Long known as the home to Vancouver International Airport, Richmond has quietly emerged as a culinary hot spot for Asian cuisine of all types. Japanese restaurants rub shoulders with establishments specialising in the tastes and textures of Shanghai, Hong Kong, Taiwan and Malaysia. Offering a unique assortment of dishes you'd be hard-pressed to find anywhere else outside of Asia, Richmond's culinary scene gives visitors an opportunity to immerse themselves in an utterly different dining experience that can take them straight to Asia.
But if it's charm you're after, you have to head to Steveston, the historic heart of Richmond.
Here, expect an eclectic mix of home-style coffee shops, boutiques, galleries and restaurants, a place where locals chat with fishermen on the pier and families bask in the sunshine over plates loaded with fresh fish and chips. Alive with activity, this is a village where the present seamlessly meets the past, honouring tradition and legacy while ever looking forward.

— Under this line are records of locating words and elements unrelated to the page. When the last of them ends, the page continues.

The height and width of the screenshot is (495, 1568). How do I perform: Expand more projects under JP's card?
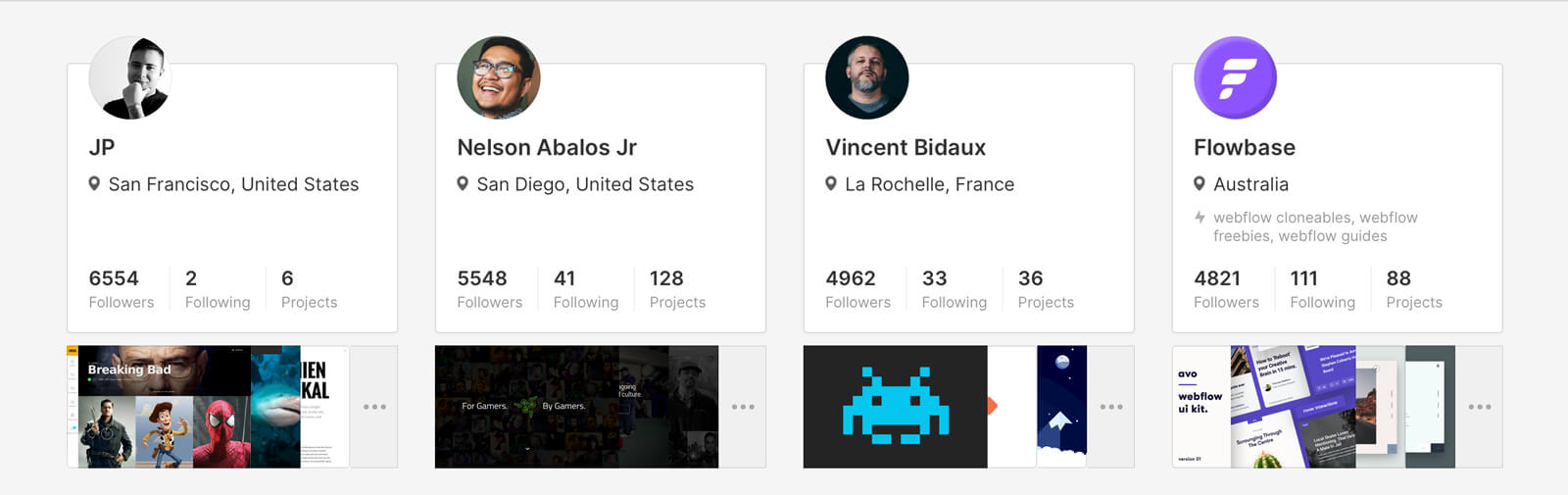click(x=374, y=407)
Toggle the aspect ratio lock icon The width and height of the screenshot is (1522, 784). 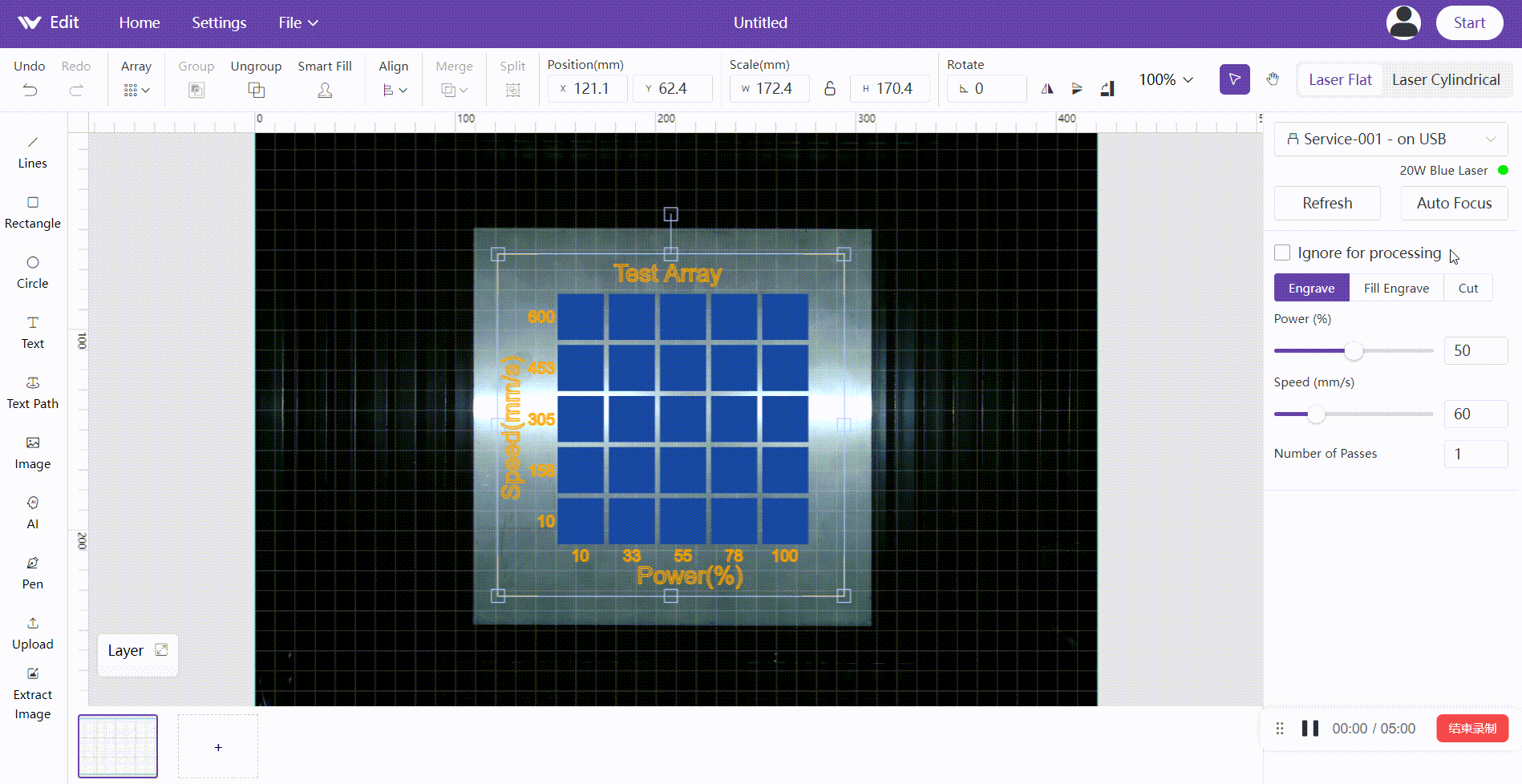[x=830, y=88]
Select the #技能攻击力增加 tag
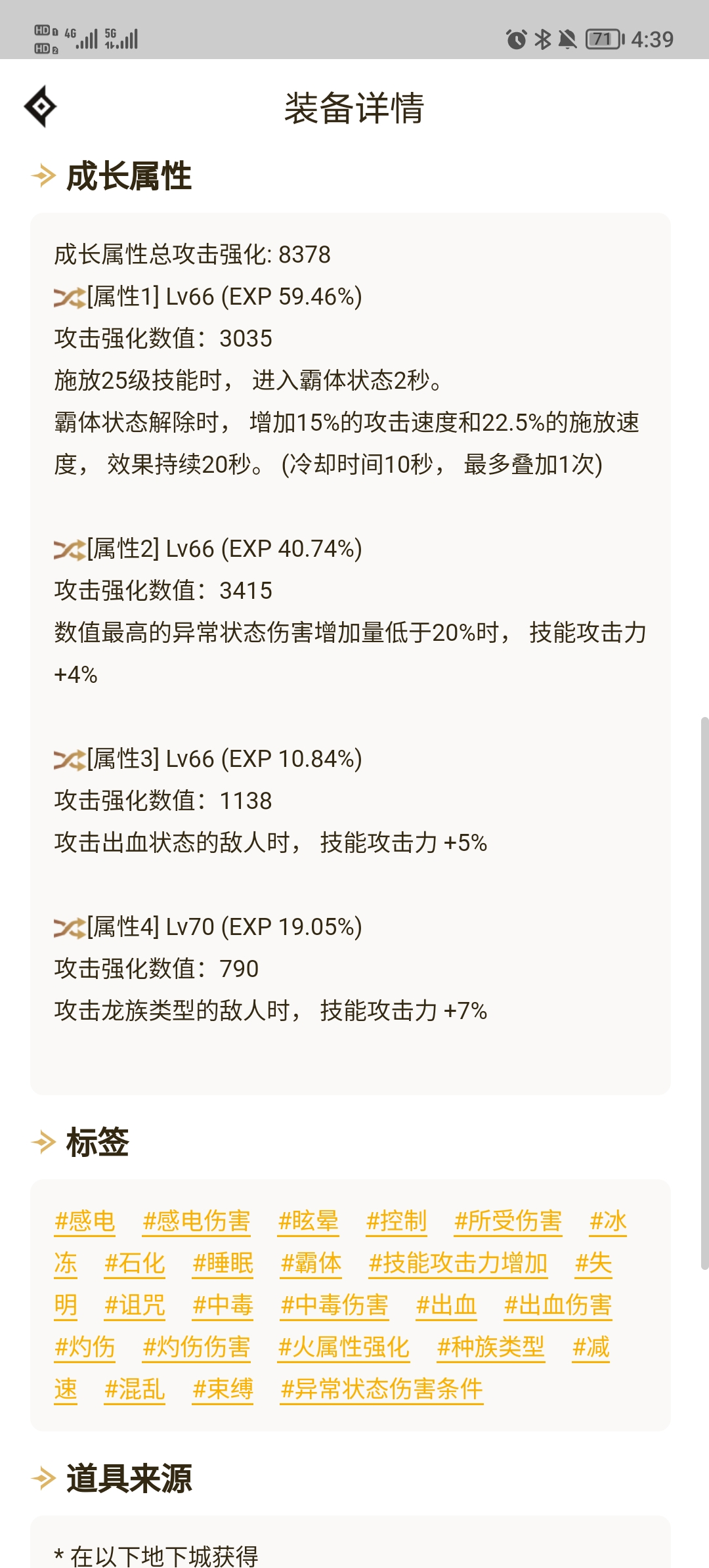The height and width of the screenshot is (1568, 709). click(458, 1263)
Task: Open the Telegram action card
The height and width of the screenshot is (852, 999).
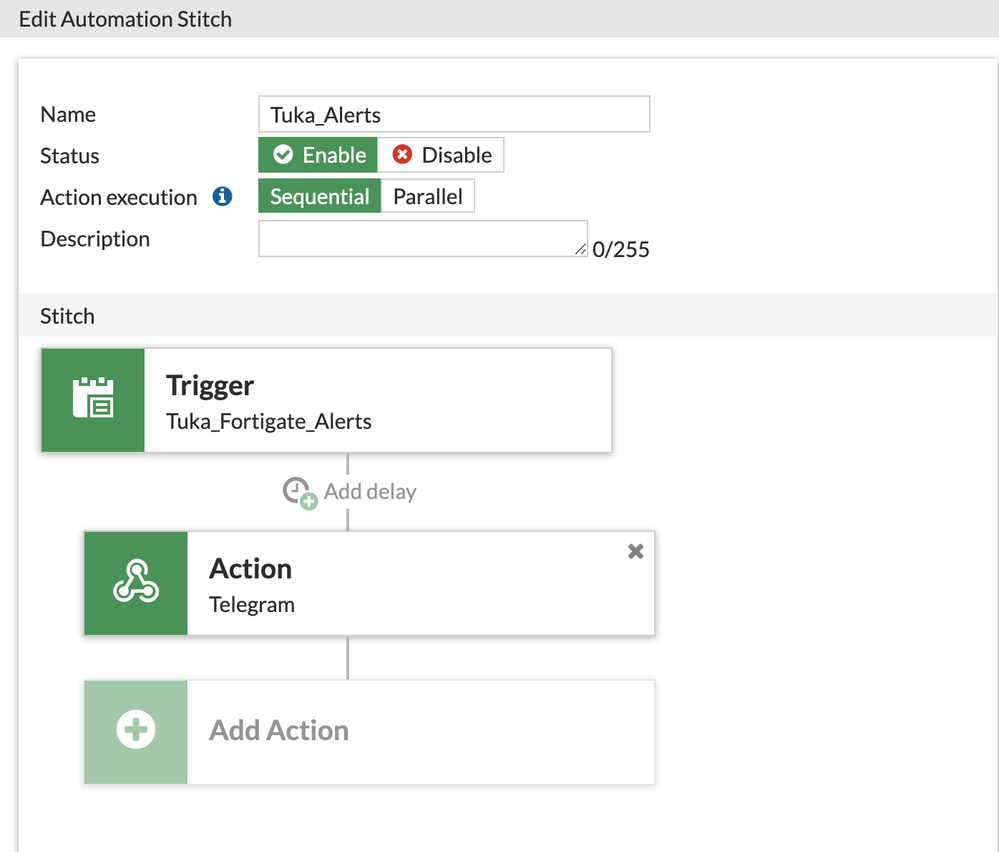Action: tap(420, 583)
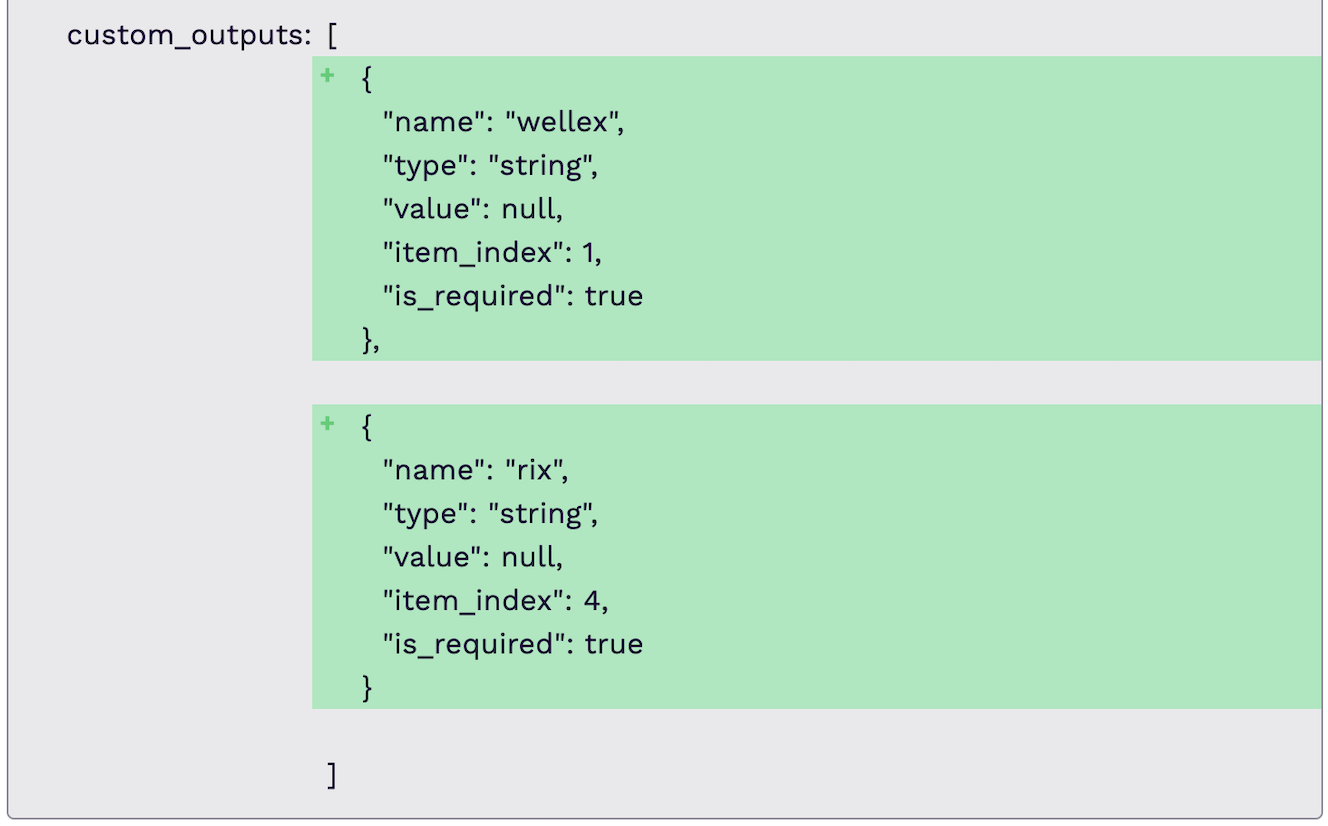The width and height of the screenshot is (1328, 826).
Task: Click the closing brace with comma after the wellex block
Action: coord(371,340)
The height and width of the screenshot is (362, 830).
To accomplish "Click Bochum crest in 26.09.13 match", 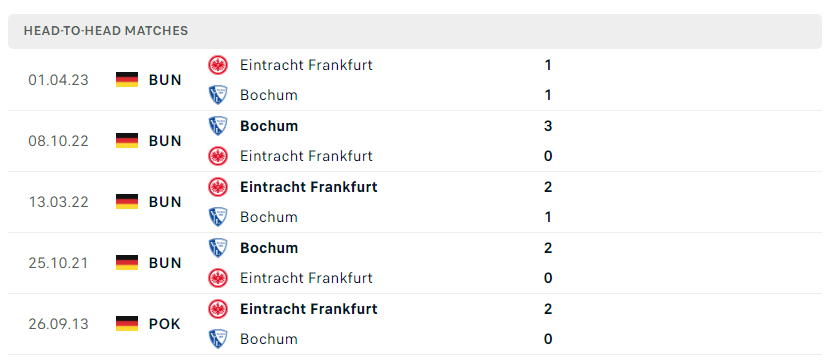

For visitors interested in experiencing the roots of the city, Steveston holds plenty of interest. A long boardwalk lines the river, providing a starting point for a leisurely bike ride from the village. Cycle east past the old cannery buildings and visit the Murakami Complex, part of the Brittania Shipyards National Heritage Site. Here, the home of the Murakami family has been preserved since its construction in 1885.
The humble abode of one of the early Japanese settlers in Steveston, this museum paints a brief portrait of their lives as fishermen and boatbuilders and the Japanese traditions they brought with them.
For the European equivalent, bike to London Heritage Farm, in the midst of an expansive floral and vegetable garden, a great place to have tea and scones after browsing through the intimate details of the London family, established here in the 1880s. The farmhouse and environs showcase their lives and farming traditions.
Back in the village, there are culinary temptations aplenty. Fish and chips is a staple that can be enjoyed in casual dining restaurants or to go, consumed in the sunshine over an inspiring view of the river. There are also old-fashioned ice cream and candy stores.
A must-see in Steveston is the Gulf of Georgia Cannery Museum, which tells the story of Richmond's thriving beginnings in 1894 as salmon central. The museum explains how the canning operations worked and what the lives of cannery workers were like.
Though the canneries have long since shut their doors, it's still possible to purchase wild salmon and shrimp directly off boats moored at the pier. Locals flock to the nearby Garry Point Park, where dogs frolic on the beach, kite boarders zip along the open fields and pedestrians and cyclists relish the sight of massive cargo ships, jet skis and pleasure vessels passing by.
Families push prams along the path and children wobble on bicycles. Executives gaze into their laptops from coffee shops, neighbours meet over croissants and men catch up on the local events at the barber.
The times have changed, but Steveston's deep roots have allowed it to maintain its dignity, welcoming locals and visitors without sacrificing its special character.